§ **Yönergeler**
A. Aşağıdaki ifadelerin belge bölümüyle uyuşup uyuşmadığını evet ya da hayır olarak belirtiniz ve her yanıtı belge bölümünden birebir alıntıladığınız belirleyici sözcüklerle destekleyiniz: (i) Jack London eğitimli bir kişiydi. (ii) London hiç cezaevine girmemiştir. (iii) London, altına hücum döneminde altın aramıştır.
B. Belge bölümüne göre bir dergi, London'ın yazılarından birini beğendiğinde ona ne kadar ödemiştir?

Jack London'ın yaşadığı dönemde bugün olduğu gibi sanat, edebiyat ve kitaplar herkes için değildi. Sadece seçkin bir kesimin yani burjuvaların hizmetine ve beğenisine göre tasarlanmış bir sanat anlayışı hakimdi. Eğitim, sadece seçkin bir kesimin emrindeydi, insanlar ya üst neslinden gelen maddi imkanlarla eğitim alarak seçkin bir zümreye dahil oluyor ya da ağır ve zor şartlarda işçilik yapıyorlardı. London'da küçük yaştan itibaren her türlü ağır işte çalışmış; istiridye korsanlığı, boksörlükle, çamaşırcılık, -altına hücum döneminde- altın aramış, cezaevine düşmüş, yeri gelmiş dilencilik yaparak hayatla mücadele etmiş bir insan olarak maceraperest, zorlu bir hayat yaşamıştı. Yaptığı değişik işler ve dünya yolculukları süresince pek çok değişik olayı, farklı insanı ve hayatın acımasız -gerçek- yüzünü görmüştü. Yaptığı gözlemlere göre bir insan dünyada bu ağır şartlar altında çalışmak için gelmiş olamazdı. Bu sebeple daha çok kazanabileceği, aynı zamanda kendisi için bir tutku olan yazarlık mesleğine yöneldi. Bunun için pek çok değişik kitap okudu, eğitimli olmamasına rağmen elinden geldiğince kendini geliştirmeye çalıştı, her türlü felsefi konuyla ilgilendi. Bu sürecin sonunda oldukça kıymetli yazılar yazarak bunları edebiyat dergilerine gönderdi. Bir derginin yazılarından birisini beğenerek 25$ vermesi üzerine yakaladığı motivasyon onu büyük bir yazar yapan kapıyı aralamış oldu.

§ **Listelenen Veriler**

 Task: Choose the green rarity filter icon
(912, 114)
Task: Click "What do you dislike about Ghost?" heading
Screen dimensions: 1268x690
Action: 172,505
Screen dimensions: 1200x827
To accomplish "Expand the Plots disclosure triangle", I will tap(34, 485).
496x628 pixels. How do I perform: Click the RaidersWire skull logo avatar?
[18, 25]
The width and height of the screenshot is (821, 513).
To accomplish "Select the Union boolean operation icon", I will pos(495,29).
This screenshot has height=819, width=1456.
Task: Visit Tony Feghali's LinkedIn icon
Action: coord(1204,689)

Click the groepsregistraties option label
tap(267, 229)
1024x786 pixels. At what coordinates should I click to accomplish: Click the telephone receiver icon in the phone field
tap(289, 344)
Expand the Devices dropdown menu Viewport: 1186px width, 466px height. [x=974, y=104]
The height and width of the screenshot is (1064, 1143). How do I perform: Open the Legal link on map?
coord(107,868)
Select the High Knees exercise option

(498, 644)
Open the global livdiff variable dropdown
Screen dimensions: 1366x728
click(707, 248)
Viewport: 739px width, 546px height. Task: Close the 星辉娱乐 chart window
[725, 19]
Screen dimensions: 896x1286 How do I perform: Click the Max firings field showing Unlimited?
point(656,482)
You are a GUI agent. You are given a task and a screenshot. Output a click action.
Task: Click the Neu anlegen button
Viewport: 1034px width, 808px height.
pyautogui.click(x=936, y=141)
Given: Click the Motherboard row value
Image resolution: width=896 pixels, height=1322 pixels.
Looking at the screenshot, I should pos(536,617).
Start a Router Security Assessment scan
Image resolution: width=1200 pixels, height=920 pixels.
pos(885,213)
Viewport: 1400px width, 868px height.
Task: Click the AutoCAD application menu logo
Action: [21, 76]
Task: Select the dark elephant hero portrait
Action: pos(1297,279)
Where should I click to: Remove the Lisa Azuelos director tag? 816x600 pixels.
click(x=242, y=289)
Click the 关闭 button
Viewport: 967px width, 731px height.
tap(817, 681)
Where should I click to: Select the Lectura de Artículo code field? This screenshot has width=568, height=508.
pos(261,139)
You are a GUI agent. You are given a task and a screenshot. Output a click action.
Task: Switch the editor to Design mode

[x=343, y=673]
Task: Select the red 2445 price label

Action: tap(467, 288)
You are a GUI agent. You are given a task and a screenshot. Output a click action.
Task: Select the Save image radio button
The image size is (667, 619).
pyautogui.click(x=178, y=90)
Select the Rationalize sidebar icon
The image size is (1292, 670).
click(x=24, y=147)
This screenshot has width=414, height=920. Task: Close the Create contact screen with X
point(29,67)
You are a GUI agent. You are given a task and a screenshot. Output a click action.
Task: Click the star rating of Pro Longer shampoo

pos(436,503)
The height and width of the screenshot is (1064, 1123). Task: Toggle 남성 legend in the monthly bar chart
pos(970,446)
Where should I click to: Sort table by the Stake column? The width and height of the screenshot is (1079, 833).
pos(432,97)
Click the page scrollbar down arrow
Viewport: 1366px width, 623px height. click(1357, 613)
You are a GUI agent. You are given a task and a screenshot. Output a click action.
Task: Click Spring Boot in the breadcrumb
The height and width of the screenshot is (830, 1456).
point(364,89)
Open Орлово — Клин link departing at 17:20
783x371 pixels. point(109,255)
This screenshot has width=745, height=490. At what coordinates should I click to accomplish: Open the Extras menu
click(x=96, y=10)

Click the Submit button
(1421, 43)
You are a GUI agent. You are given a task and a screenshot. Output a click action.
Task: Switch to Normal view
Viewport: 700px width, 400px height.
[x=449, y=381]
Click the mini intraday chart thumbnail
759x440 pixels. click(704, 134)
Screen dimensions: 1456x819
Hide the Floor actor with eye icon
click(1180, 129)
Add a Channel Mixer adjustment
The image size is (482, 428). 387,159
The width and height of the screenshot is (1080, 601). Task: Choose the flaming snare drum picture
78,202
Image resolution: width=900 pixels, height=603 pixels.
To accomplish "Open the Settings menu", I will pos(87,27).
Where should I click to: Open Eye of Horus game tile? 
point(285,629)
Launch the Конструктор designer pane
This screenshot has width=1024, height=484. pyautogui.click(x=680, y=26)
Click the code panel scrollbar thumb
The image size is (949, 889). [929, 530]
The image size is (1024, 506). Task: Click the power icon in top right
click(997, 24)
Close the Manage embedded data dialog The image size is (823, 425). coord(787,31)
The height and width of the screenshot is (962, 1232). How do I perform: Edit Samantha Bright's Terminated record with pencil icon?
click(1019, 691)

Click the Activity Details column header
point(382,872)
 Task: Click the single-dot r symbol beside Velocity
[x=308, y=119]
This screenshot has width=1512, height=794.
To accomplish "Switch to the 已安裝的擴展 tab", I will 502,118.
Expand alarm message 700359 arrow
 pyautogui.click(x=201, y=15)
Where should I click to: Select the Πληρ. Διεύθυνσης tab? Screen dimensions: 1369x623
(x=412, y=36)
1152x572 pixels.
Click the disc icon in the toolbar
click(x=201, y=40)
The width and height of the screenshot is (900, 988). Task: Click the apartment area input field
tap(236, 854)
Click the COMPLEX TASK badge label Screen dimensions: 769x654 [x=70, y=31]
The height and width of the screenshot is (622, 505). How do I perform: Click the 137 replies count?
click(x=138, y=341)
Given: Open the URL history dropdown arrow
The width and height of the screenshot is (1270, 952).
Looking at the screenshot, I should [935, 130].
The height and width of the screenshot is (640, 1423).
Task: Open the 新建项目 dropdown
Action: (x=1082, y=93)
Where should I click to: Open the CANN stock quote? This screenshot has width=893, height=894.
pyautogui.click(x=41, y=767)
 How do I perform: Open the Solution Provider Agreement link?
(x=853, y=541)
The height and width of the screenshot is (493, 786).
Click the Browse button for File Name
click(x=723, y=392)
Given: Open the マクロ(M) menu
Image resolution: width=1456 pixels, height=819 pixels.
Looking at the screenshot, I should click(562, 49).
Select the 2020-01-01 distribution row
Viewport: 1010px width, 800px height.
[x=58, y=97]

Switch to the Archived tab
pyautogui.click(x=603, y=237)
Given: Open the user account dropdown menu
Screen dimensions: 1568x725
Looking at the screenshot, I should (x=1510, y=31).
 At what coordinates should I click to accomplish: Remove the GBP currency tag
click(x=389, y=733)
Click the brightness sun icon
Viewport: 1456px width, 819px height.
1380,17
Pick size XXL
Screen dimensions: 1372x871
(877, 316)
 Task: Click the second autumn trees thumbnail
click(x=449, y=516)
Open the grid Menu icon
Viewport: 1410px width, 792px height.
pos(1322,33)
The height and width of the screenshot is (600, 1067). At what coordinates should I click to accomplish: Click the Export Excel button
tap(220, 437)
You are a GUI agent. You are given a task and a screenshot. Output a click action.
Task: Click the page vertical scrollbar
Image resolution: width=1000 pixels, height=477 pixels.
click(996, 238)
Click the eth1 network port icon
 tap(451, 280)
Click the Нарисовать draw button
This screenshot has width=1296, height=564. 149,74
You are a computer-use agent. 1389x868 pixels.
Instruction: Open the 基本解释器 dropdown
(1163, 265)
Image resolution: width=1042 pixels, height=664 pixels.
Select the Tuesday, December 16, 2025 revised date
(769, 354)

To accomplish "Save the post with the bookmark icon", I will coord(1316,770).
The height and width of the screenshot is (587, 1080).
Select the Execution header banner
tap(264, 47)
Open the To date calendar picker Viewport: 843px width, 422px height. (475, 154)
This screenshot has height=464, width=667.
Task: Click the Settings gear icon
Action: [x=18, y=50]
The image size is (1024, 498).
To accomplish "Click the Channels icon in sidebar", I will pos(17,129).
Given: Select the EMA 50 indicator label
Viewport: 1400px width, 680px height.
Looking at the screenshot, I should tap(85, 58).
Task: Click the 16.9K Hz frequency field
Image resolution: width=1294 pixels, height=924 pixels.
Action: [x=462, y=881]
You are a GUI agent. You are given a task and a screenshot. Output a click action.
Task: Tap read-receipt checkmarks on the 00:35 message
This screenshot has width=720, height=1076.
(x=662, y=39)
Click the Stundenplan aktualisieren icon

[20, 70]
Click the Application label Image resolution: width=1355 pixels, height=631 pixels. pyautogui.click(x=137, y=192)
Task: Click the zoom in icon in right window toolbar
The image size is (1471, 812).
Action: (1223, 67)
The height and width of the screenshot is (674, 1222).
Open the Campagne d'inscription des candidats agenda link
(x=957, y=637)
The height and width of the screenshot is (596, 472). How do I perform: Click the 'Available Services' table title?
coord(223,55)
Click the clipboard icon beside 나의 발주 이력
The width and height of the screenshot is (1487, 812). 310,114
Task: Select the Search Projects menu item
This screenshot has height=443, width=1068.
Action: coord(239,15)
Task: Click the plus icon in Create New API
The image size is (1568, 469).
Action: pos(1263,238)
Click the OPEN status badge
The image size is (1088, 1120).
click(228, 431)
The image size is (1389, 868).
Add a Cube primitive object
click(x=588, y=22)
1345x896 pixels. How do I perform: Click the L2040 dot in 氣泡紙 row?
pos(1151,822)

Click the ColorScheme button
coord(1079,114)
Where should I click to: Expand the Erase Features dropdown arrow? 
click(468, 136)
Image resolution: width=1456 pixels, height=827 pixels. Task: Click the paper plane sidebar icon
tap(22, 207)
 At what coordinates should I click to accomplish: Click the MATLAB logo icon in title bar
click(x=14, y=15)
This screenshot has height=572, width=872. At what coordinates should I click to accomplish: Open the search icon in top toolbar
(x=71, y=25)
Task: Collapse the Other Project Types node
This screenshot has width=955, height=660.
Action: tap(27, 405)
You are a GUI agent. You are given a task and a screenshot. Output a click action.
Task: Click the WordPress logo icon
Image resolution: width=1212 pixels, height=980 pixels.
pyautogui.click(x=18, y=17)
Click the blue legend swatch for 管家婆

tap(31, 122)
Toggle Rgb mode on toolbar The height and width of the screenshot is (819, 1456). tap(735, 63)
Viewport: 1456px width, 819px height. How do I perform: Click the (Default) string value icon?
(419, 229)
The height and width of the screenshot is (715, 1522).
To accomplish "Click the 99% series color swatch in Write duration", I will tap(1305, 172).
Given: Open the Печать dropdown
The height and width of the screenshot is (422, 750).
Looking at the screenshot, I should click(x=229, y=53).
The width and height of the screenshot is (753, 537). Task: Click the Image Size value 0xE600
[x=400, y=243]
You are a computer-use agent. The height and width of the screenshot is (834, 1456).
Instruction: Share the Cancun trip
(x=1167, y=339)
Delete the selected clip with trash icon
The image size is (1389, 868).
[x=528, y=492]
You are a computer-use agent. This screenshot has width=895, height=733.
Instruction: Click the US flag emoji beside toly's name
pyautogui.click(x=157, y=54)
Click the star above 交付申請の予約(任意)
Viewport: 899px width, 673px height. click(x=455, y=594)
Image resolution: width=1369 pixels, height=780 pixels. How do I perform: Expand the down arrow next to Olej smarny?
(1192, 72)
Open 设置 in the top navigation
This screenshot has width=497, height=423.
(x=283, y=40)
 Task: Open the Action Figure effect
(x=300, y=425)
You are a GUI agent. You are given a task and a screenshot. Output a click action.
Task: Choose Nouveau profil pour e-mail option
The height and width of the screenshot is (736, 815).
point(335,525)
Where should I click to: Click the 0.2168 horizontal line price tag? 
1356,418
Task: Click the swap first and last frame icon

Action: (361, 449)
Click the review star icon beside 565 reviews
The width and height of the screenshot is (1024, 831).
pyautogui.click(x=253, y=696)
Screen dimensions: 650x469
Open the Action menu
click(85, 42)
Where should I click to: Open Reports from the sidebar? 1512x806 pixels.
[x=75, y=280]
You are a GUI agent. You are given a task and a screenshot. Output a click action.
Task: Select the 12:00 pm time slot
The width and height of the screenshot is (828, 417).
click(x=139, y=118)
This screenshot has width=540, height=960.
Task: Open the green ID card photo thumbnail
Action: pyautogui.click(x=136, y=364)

§ **Çözüm Listesi**
A.
(i) Hayır: "eğitimli olmamasına rağmen"
(ii) Hayır: "cezaevine düşmüş"
(iii) Evet: "-altına hücum döneminde- altın aramış"

B. 25$